Seit dem 24. Februar hat sich innerhalb der Russischen Föderation auch die Situation für Kunst und Kultur dramatisch verändert, auf ebenso erwartbare wie auch auf unvorhersehbare Art und Weise. Ein Blick aus Moskau auf das gegenwärtige Musikleben der Stadt und des Landes.
Von Aya Makarova
Balletttänzer aus der Ukraine greifen zu den Waffen, um ihr Land zu verteidigen. Valery Gergiev verliert alle seine westlichen Posten. Anna Netrebko nimmt eine Auszeit. Russische Sänger, Regisseure und Dirigenten werden ersetzt. Polen setzt russische Opern ab. Zwar waren Tschaikowsky und Mussorgsky definitiv keine Putin-Unterstützer, doch die Desillusionierung in Europa ist so groß, dass der Umgang mit russischer Kultur nur noch unter Schwierigkeiten möglich ist.
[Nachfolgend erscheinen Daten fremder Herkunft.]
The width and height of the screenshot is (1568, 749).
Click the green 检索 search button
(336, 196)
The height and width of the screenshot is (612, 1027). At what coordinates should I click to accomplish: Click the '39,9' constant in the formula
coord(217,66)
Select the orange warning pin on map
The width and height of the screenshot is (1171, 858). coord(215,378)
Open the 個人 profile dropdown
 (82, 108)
Das Hauptproblem der Menschen im Land ist das allerdings nicht – viel akuter ist dort die Frage, wie in Russland das Leben weitergehen soll.
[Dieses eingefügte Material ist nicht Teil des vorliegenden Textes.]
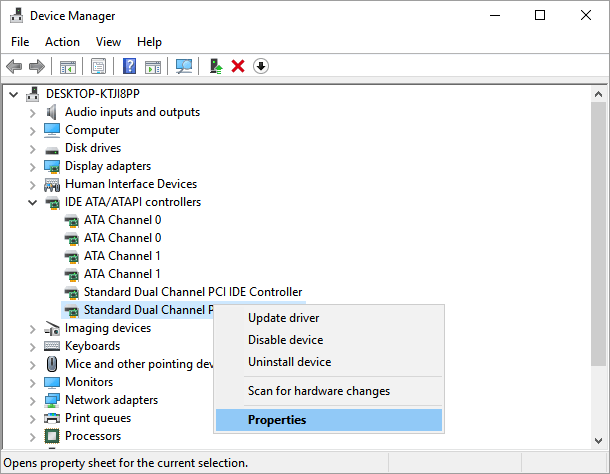Choose Disable device in context menu
This screenshot has width=610, height=474.
click(x=285, y=340)
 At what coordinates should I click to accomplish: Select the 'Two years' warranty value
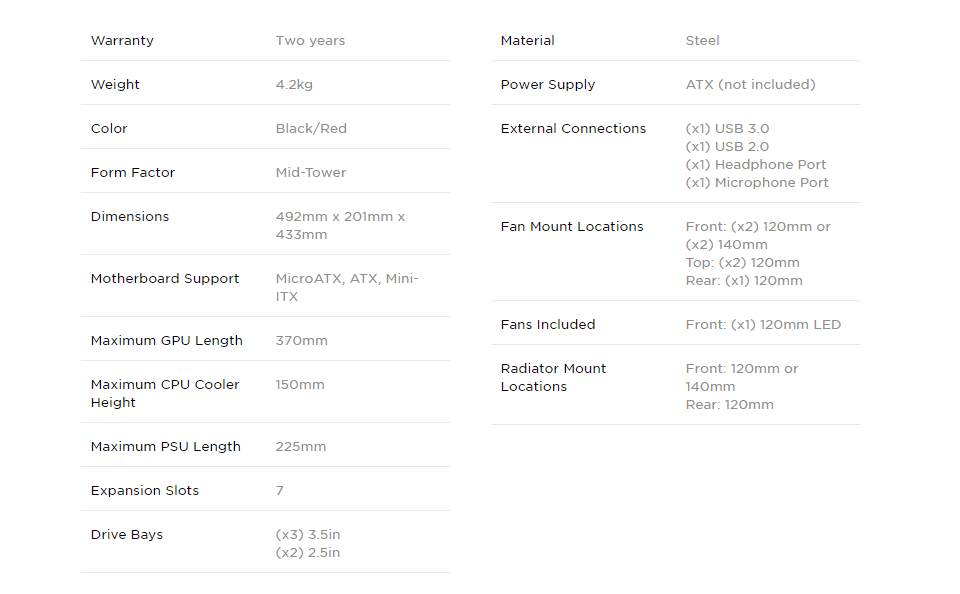[x=310, y=41]
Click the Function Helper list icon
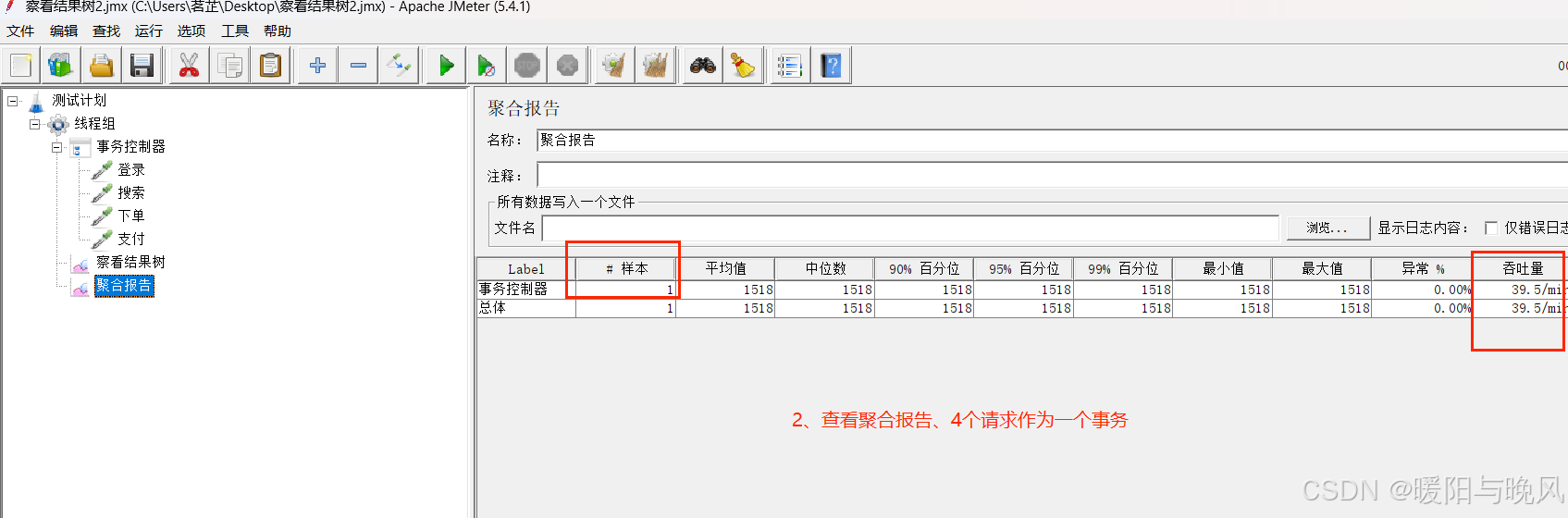 point(789,66)
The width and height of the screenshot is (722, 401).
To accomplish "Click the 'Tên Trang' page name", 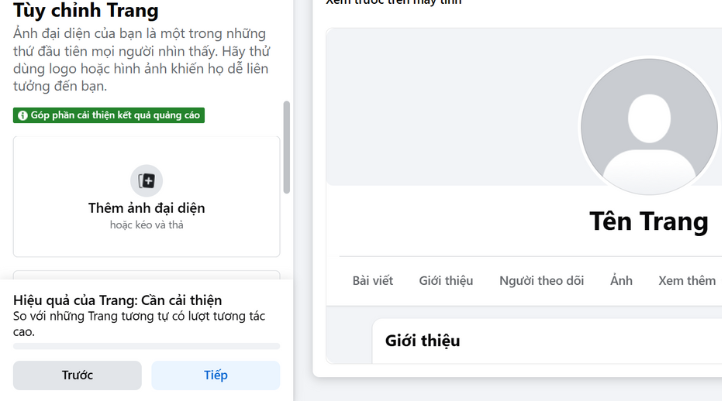I will [649, 221].
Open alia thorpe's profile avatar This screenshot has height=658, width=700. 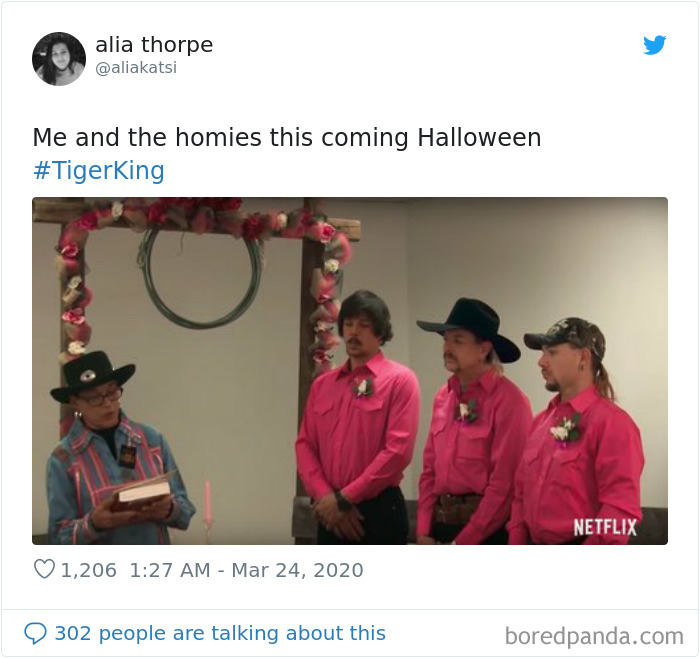[x=59, y=58]
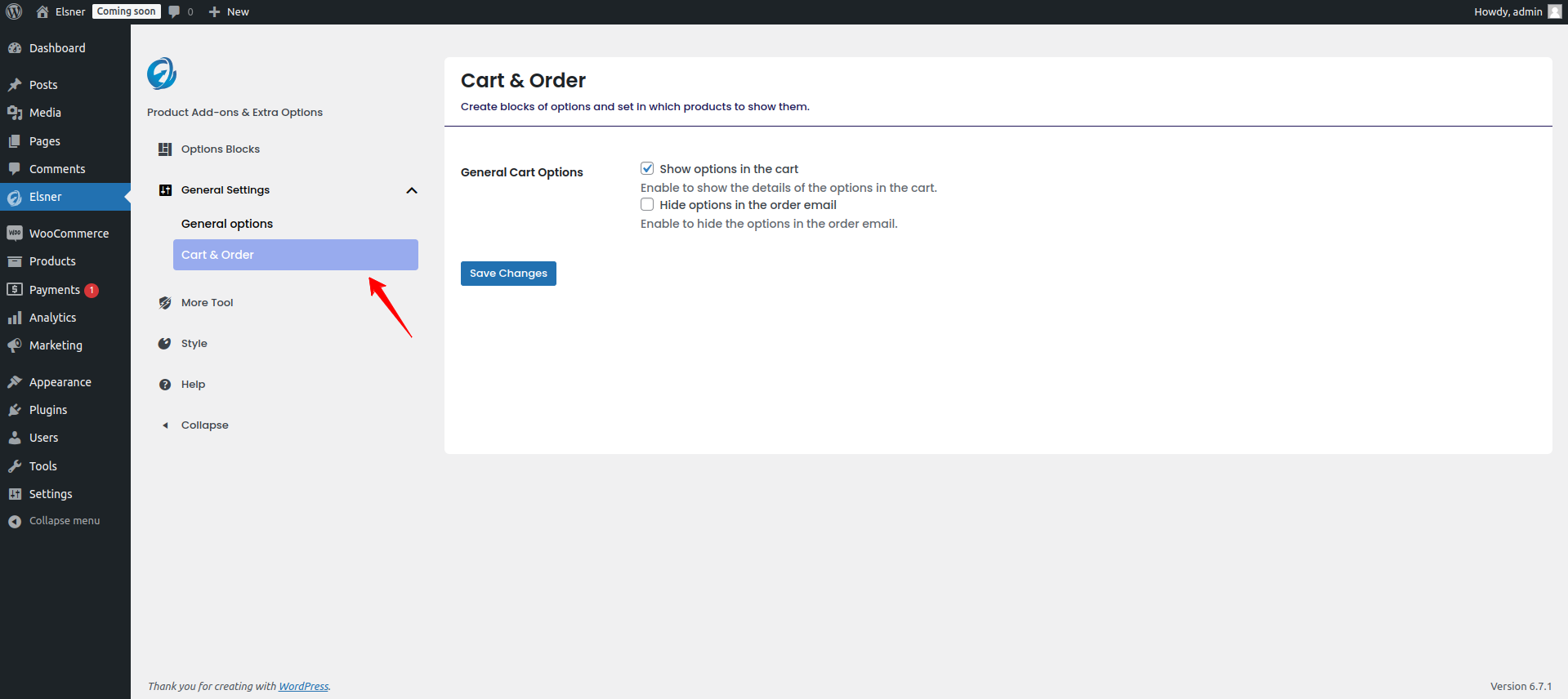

Ist es ethisch vertretbar, auf der Bühne zu stehen und zu singen, wie wir es vor dem Krieg getan haben? Ist es überhaupt möglich, im Publikum zu sitzen und unbeschwert eine Vorstellung zu genießen? Muss man sich nicht schuldig fühlen, wenn man an Musik und Theater denkt? Hat der Tod eines fiktionalen Cavaradossi oder der Untergang einer unwirklichen Walhall noch irgendeine Bedeutung? Die Künste und Geisteswissenschaften verstummen. Wer immer sich gegen den Krieg ausspricht, muss nun sehr vorsichtig sein. Für die, die es nicht sind, gibt es eine ganze Auswahl an Maßnahmen – der Verlust der Arbeit oder eine Geldstrafe gehören zu den freundlicheren. Oder wie wäre es mit Gefängnis oder Folter? Eines der wichtigsten russischen Kulturmedien, Colta (www.colta.ru), hat sich dafür entschieden, die Arbeit ganz einzustellen, wie die meisten anderen in Russland ansässigen unabhängigen Presseorgane auch.